Существует ли сегодня в Польше критическое искусство?
Художник и куратор Катя Шадковска — о том, во что превращается сейчас критическое искусство, набравшее силу в Польше 1990-х годов, и чем оно отличается от актуального русского протестного искусства.
Группа Twozywo. Варшава. Горе, грязь, вонь. 2002–2004. Билборд. Courtesy Twozywo
Термин «критическое искусство» в Польше связывают прежде всего с ангажированным искусством 1990-х годов, точнее, с выпускниками Ковальни — мастерской мультимедиа (в то время — скульптуры) Гжегожа Ковальского в Академии художеств в Варшаве. Это Артур Жмиевский, Катажина Козыра, Павел Альтхамер, Яцек Маркевич, Катажина Гурна, гданьские художники Гжегож Кламан и Дорота Незнальска, а также художники, занимавшиеся в 1970-х – 1980-х так называемым искусством тела — это сам Гжегож Ковальский, Ежи Трушковски, КвеКулик и т. д.
Хотя несколько выпускников Ковальни образовали ядро польского критического искусства 1990-х, теория, разработанная Ковальским на основе системы Оскара Хансена и принципов российского конструктивизма, по сути, не считает необходимым сосредоточенность на каком-либо одном аспекте, будь то политика или узкие формальные проблемы самого искусства. И, собственно, работы выпускников Ковальни если и затрагивают социальные вопросы, то это лишь небольшая часть их творчества, зачастую являющаяся лишь предлогом для обозначения других тем.
Яцек Малиновский, например, в своем новом фильме «Носферату, диктатор страха» через призму Холокоста обращается к базисным проблемам человеческой экзистенции — манипулированию, власти, насилию и т. д.
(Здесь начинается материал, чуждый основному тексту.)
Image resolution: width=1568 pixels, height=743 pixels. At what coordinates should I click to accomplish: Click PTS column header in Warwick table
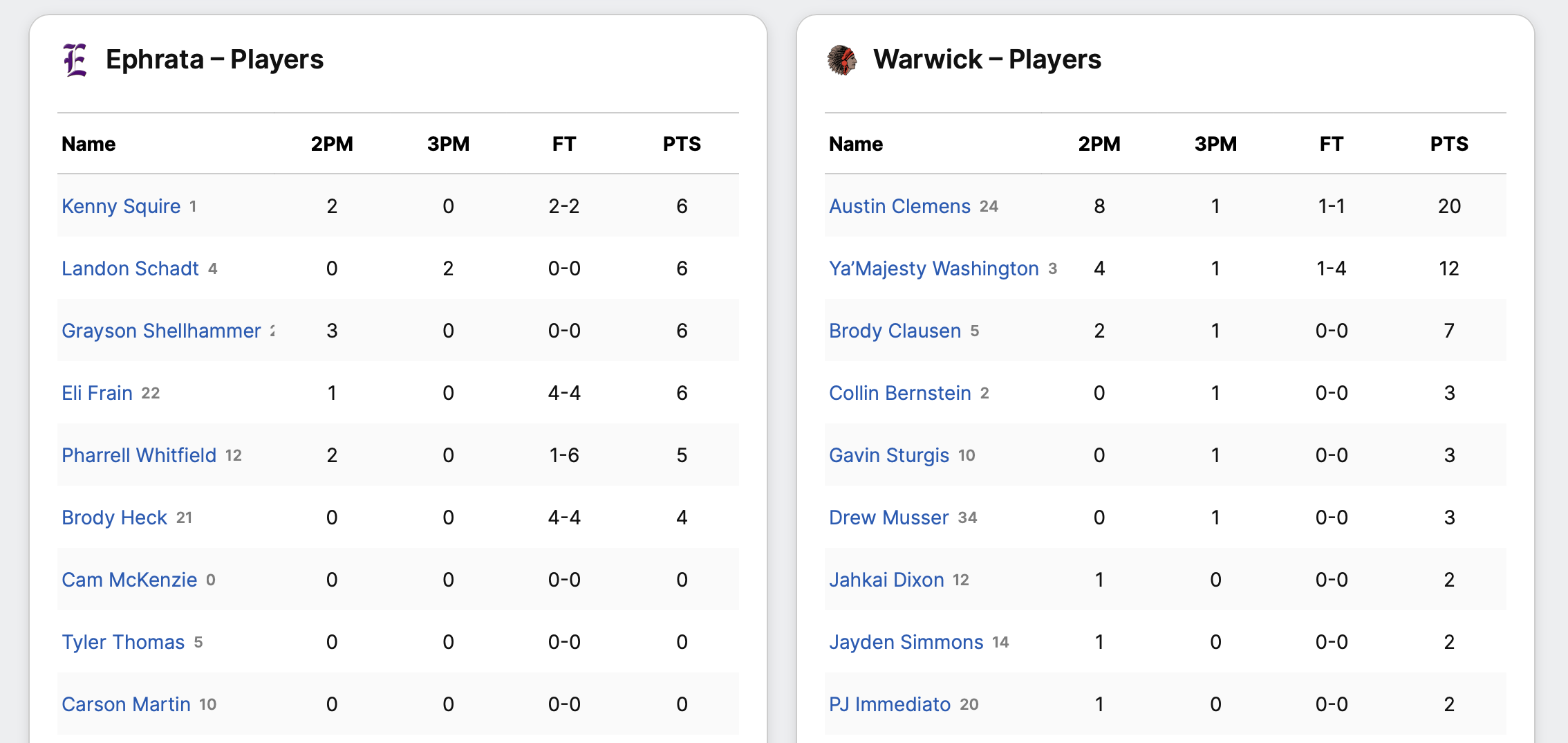click(x=1448, y=144)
Работа была предложена Национальной галереей современного искусства «Захента» для представления на 54-й Венецианской биеннале (но выиграла конкурс, как известно, работа Яэль Бартаны).
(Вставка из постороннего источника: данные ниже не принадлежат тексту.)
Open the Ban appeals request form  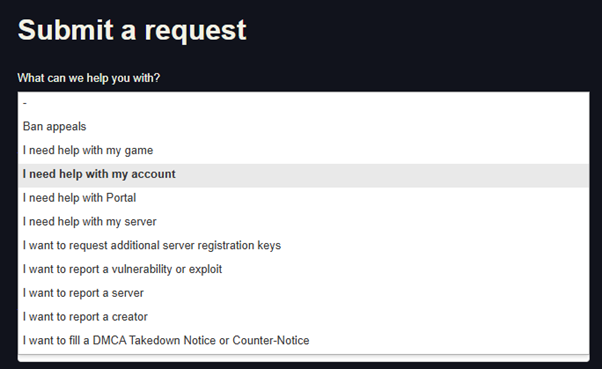coord(303,126)
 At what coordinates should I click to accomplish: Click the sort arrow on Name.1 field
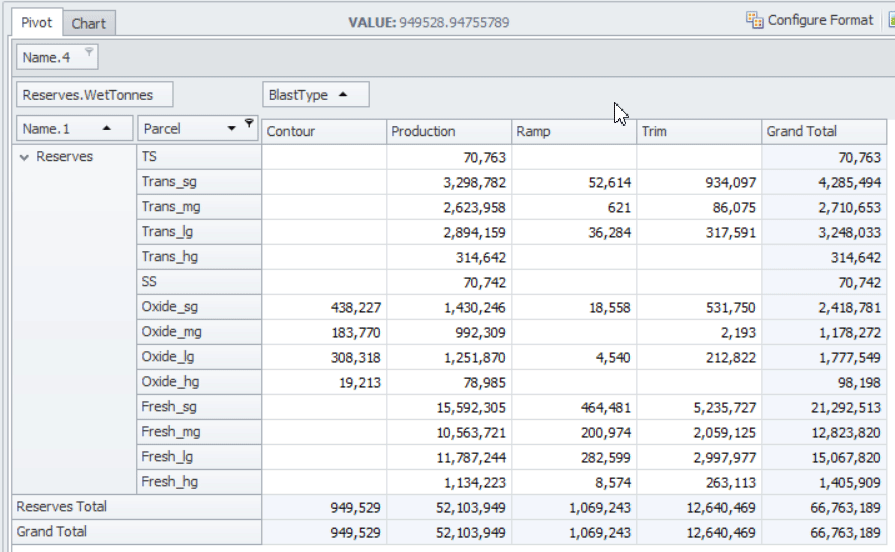[x=106, y=129]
Яцек Маркевич — персона нон грата польского искусства, работа которого «Адорация» и цикл «Анета» до сих пор запрещены к показу в Польше (в 2009 году они были показаны в Манеже в Санкт-Петербурге, но через 24 часа сняты из экспозиции по причине «порнографического содержания»). Через критическое он пытается говорить о природе человека как такового. Творчество этого художника относится скорее к «искусству тела». Он не следует трендам и в то же время очень четко рефлексирует происходящее в сфере искусства.
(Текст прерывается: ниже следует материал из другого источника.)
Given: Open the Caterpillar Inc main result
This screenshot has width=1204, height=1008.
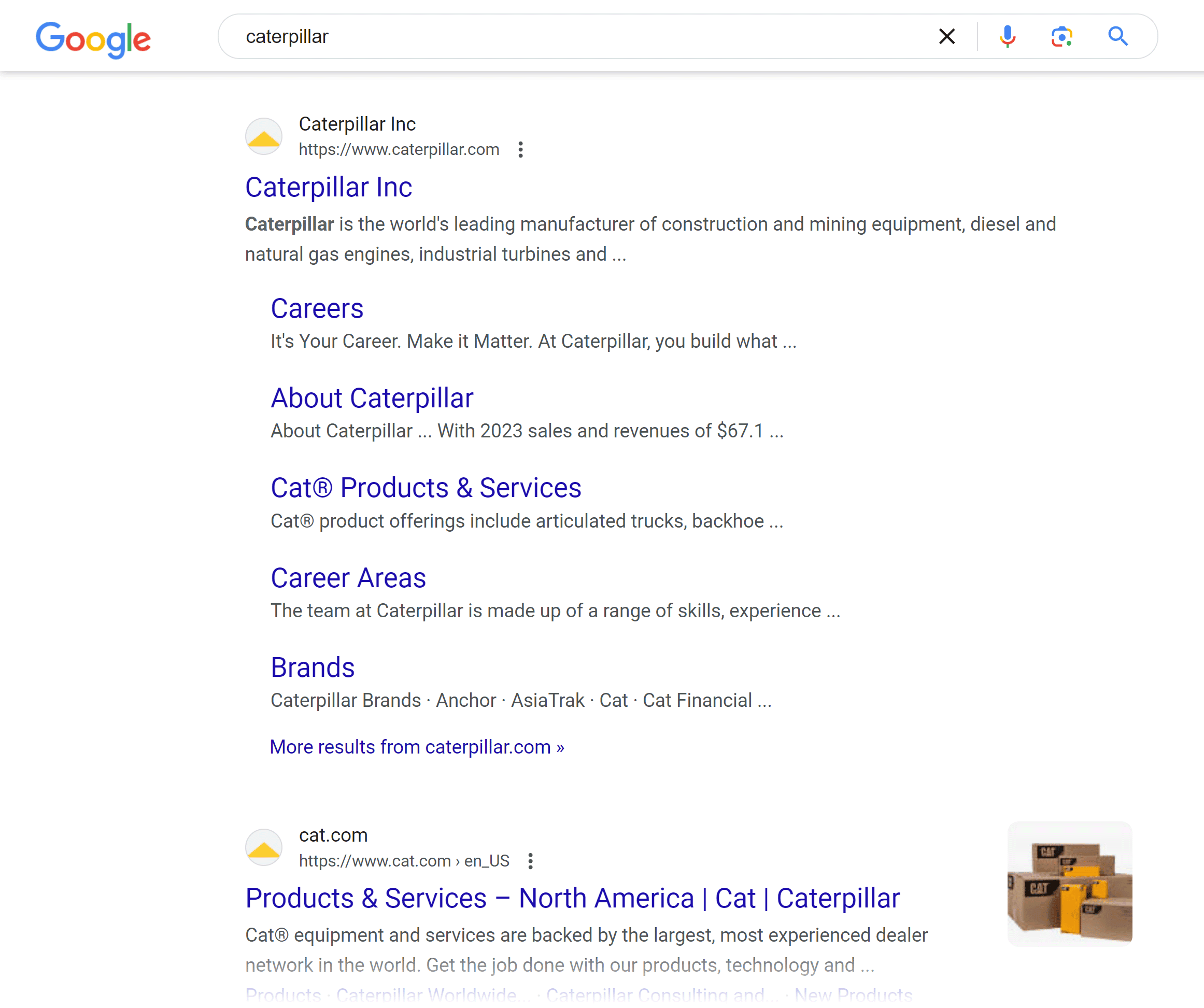Looking at the screenshot, I should click(x=329, y=187).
Для польского искусства однобокость и однозначность не типичны: средств на полную реализацию творческих амбиций не всегда достаточно, и поэтому приходится «включать голову» и находить важное в казалось бы незначительных вещах.
Во время написания этой статьи я периодически задавала людям, связанным с современным искусством, вопрос: «Существует ли сейчас в Польше критическое искусство?» На меня обычно смотрели с удивлением. Студенты Ковальни и мастерской Мирослава Балки считают, что молодые художники хотят двигаться дальше, быть в оппозиции к своим учителям. Главный куратор варшавского Государственного центра современного искусства Эва Гожондек высказала мнение, что критическое искусство просто осталось в 1990-х, превратившись сейчас в однобокие медиапроекты. Сам Ковальский убежден, что только два его ученика обладают «критическим потенциалом» и абсолютно недоволен «псевдоангажированными» тенденциями, которые, как он сказал, наблюдает последнее время.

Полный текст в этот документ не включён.